Bigelow decides that someone is going through a table tonight, and it ends up being himself when Sabu gives him a modified bulldog through one for two. That spot did wake the crowd up a bit at least. Douglas takes a Van Daminator following that, but he kicks out as well. Another table gets involved, but this one is the opposite of the previous one and collapses under Douglas’ weight, drawing boos in the process, so another sturdier table needs to be introduced instead.

Douglas gets driven through that one in the corner, but Bigelow breaks up the pin fall attempt, leading us into both teams getting some near falls. Bammer goes after Fonzie and then catches RVD with Greetings From Asbury Park OUTTA NOWHERE to pick up the three count.

RATING: *1/2

This fell apart once it hit the half way mark and they never got it back

Bigelow helps a beaten down Douglas to the back following that. RVD would end up getting revenge on Bigelow in that match in April, but he argues with Sabu following the match for now.

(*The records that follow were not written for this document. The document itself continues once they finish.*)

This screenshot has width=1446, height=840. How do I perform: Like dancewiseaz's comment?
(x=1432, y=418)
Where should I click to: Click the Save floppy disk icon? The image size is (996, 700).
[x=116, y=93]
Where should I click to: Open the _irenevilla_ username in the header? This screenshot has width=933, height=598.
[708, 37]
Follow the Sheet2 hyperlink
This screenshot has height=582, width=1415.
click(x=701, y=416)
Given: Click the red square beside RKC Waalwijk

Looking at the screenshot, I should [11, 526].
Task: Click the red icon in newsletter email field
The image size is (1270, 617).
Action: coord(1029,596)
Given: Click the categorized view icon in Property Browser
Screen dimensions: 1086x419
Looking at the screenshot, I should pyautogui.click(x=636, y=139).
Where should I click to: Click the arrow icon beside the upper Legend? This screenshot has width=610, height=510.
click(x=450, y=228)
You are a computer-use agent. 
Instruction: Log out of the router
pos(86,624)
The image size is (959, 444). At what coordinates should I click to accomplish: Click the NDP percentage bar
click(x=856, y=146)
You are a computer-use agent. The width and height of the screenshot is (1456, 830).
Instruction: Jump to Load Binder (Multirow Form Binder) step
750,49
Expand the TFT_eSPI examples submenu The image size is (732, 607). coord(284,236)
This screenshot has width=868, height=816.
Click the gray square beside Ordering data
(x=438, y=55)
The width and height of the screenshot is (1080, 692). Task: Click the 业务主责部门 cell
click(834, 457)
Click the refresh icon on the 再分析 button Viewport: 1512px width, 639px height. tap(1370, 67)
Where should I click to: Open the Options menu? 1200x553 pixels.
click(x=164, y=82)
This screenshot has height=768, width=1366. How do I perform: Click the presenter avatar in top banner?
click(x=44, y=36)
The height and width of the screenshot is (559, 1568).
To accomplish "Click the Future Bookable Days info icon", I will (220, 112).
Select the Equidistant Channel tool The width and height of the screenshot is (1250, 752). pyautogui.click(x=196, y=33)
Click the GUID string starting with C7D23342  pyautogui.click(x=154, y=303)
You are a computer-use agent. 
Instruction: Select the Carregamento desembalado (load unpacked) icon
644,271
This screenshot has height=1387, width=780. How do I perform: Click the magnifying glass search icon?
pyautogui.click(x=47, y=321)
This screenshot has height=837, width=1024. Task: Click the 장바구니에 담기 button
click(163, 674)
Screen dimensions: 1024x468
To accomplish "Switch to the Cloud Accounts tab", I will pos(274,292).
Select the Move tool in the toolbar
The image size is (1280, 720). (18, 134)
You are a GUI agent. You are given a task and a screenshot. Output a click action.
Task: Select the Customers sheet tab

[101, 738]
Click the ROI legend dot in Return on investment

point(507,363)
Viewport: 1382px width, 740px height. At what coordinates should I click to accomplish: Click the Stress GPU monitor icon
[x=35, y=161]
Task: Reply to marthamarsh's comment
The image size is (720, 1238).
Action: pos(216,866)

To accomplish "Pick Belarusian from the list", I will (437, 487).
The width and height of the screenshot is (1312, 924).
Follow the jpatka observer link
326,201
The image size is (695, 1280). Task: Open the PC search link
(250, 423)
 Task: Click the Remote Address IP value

It looks like RVD and Sabu might even go at it, but they eventually decide against it.

In Conclusion

Scott Keith HATED this show when he reviewed it back in the day, but I didn’t think it was too bad outside of a couple of notable matches. There was some decent stuff on here and it worked well enough as a go-home show for Living Dangerously. I don’t think you need to go out of your way to see it, but there is some good wrestling on here mixed in with a couple of decent wild brawls, and the general madhouse vibe that made ECW entertaining is on display as well, especially with stuff like Snow’s wacky gimmick and entrance.

Not a recommended show, but it’s not horrible or anything either.